Gösterilen Metin –
★ ★ ★ ★
Cevap: Tarihe Geçen Kadınlar...
Louise Otto-Peters
DÖNEMİNDEKİ ÖNEMLİ OLAYLAR (1819-1895)
1817 Alman üniversite talebe birliğinin Wartburg bayramı. Siyah-kırmızı-altın sarısı bayrağın altında bir Alman Birliği talebi. 1830 Paris'te Temmuz Devrimi. Braunschweig, Göttingen, Sachsen ve Kurhessen'de karışıklıklar.
1830 Devrim yanlısı Alman genç kızları ve kadınları mavi-beyaz-kırmızı kurdeleler ve eşarplarla süslenirler.
1831 Saehsen'de kadınlar için cinsiyet vesayeti kaldırılır. 1835 Nürnberg ve Fürth arasında ilk Alman demiryolu kurulur.
1844 Schleisen'de dokuma işçileri ayaklanır.
1844 Alman demokrat Robert Blum'un Vaterlandsblâiter Anavatan Gazetesi}'nde Louise Otto imzasız olarak kadınların devlet işlerinde yer almalarını talep eder. 1848 Almanya'da Mart Devrimi.
1848 Devrim yanlısı Alman genç kız ve kadınlar, siyah-kırmızı-altın sarısı bantlar ve kemerler takarlar.
★ ★ ★ ★
Gösterilen Bilgiler –

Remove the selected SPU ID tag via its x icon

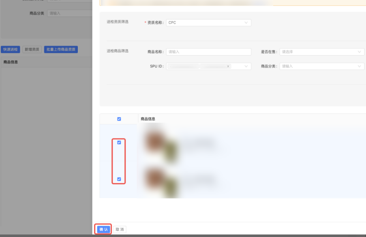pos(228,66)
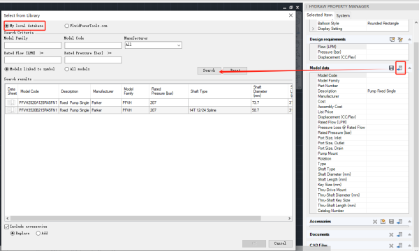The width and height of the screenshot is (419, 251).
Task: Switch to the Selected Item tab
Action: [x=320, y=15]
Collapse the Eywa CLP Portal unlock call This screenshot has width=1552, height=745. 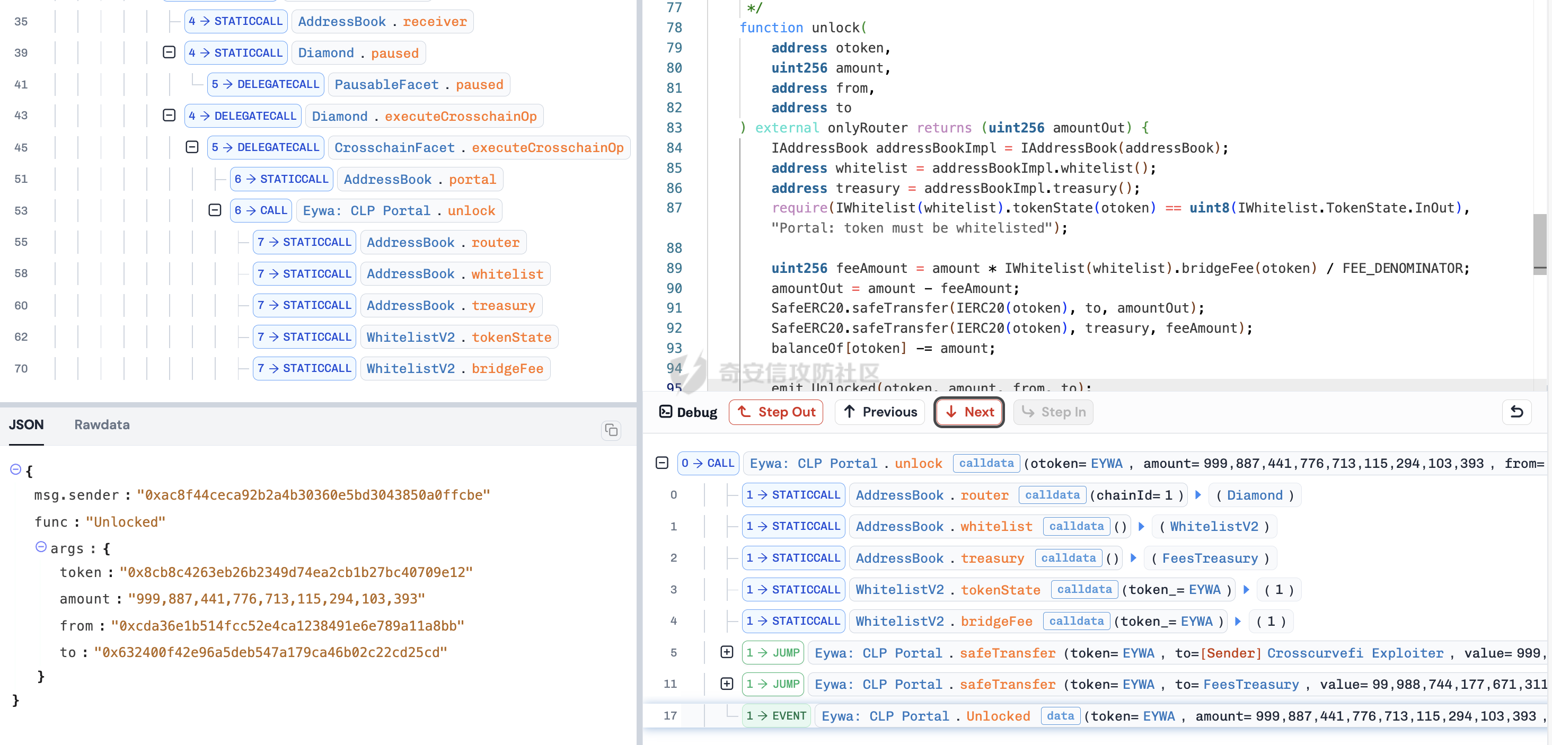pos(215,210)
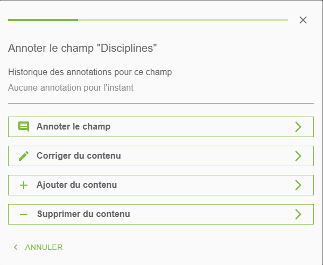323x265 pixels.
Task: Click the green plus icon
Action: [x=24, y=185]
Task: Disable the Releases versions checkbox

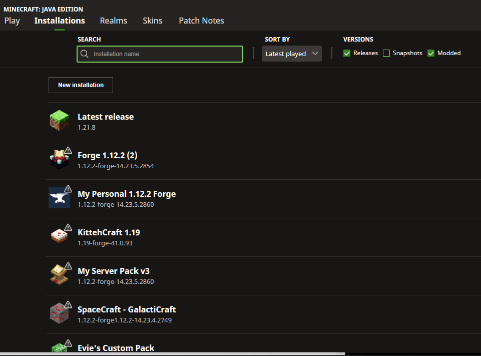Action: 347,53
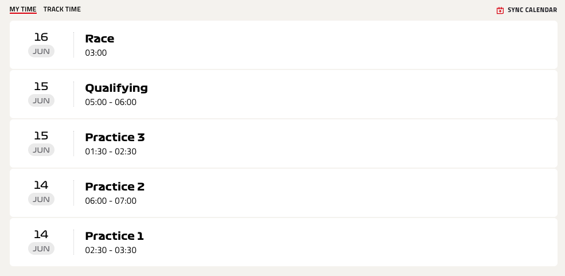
★ ★ ★ ★
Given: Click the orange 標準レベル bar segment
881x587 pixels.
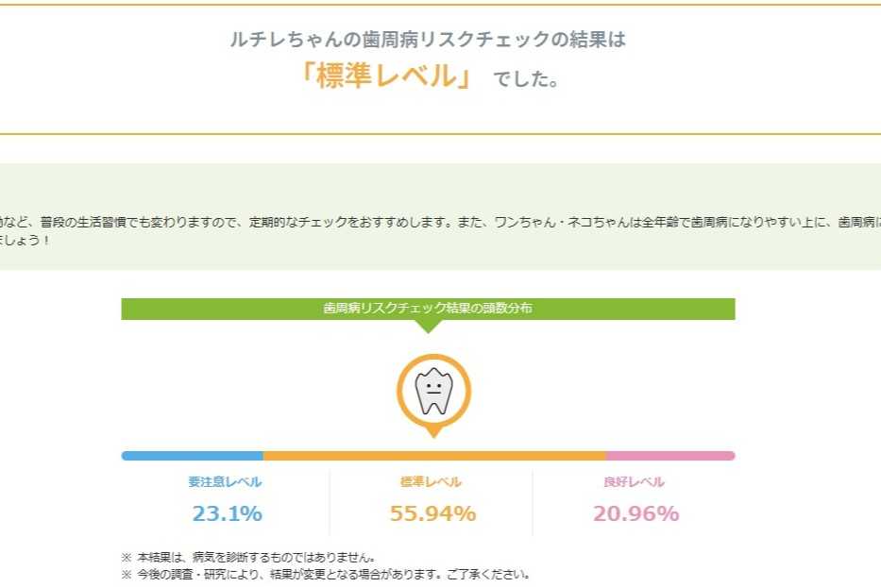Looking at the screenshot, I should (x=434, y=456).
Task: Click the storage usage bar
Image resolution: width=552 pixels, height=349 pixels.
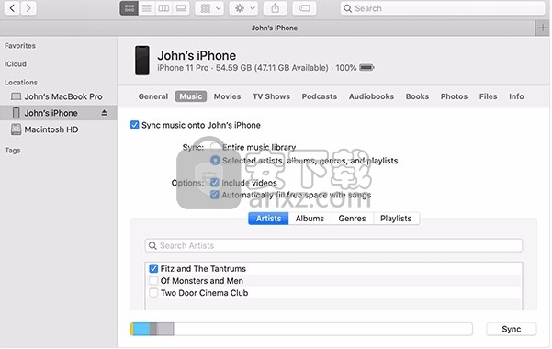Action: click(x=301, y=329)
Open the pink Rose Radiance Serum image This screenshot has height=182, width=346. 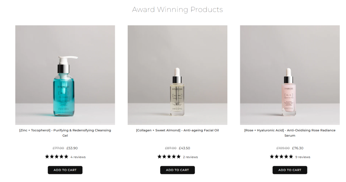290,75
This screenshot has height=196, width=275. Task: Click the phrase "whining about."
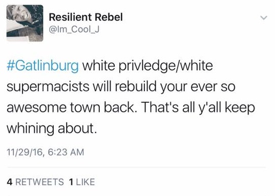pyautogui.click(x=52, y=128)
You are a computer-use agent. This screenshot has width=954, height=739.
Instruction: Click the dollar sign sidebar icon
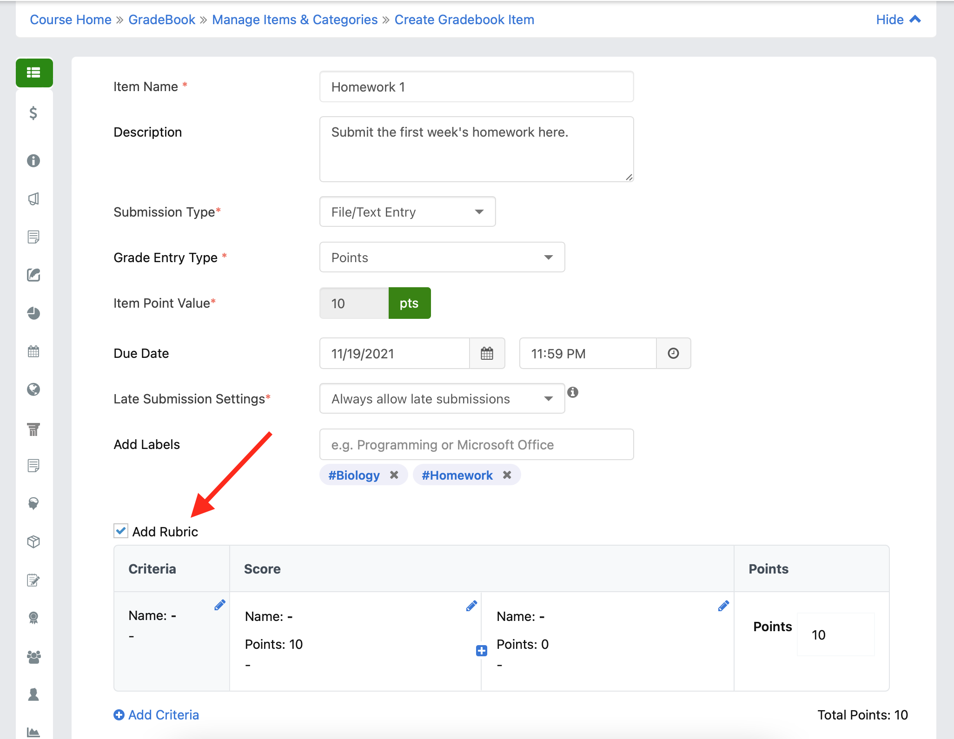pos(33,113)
★ ★ ★ ★
Çözülecek Sorular –
(A) Louise Otto-Peters'in dönemini anlatan metindeki şu cümleyi İngilizceye çevirin: "1830 Devrim yanlısı Alman genç kızları ve kadınları mavi-beyaz-kırmızı kurdeleler ve eşarplarla süslenirler."
(B) Louise Otto-Peters'in dönemindeki olayları sıralayan metni son cümlesinden sonra sürdürün.
Buradaki kayıtların bu işle hiçbir ilgisi yok.

Tek Tek Cevaplar –
(A) 1830 Pro-revolutionary young German girls and women adorn themselves with blue-white-red ribbons and scarves.

(B)
1850-Aralık Louise Otto Kadın Gazetesinin yayınını Saehsen'de durdurmak zorunda kalır. 1852 Louise Otto Kadın Gazetesinin yayınını Thüringen'de durdurmak zorunda kalır.
1853-Ocak Die Gartenlaube (Çardak) Leipzig'de kurulur: Ev ve aile için bir gazete.
"KADIN VATANDAŞLARI ÖZGÜRLÜK İMPARATORLUĞUNA ÇAĞIRIYORUM."
Bir varmış bir yokmuş... Gerçekten, Louise Otto'nun çocukluğu bir masal gibi anlatılabilir. Bir zamanlar küçük bir kız varmış. Bu kız dört kız kardeşin en küçüğü imiş. Saksonya krallığında Meissen kentinde etrafı sarmaşıklarla çevrili Biedermeier tarzı bir evde büyümüş bu şımarık yavrucak. Hukukçu olan babası, Louise Otto'nun da daha sonraları anlattığı gibi "hemen hemen masallardaki gibi" bir yaşam sunar ailesine.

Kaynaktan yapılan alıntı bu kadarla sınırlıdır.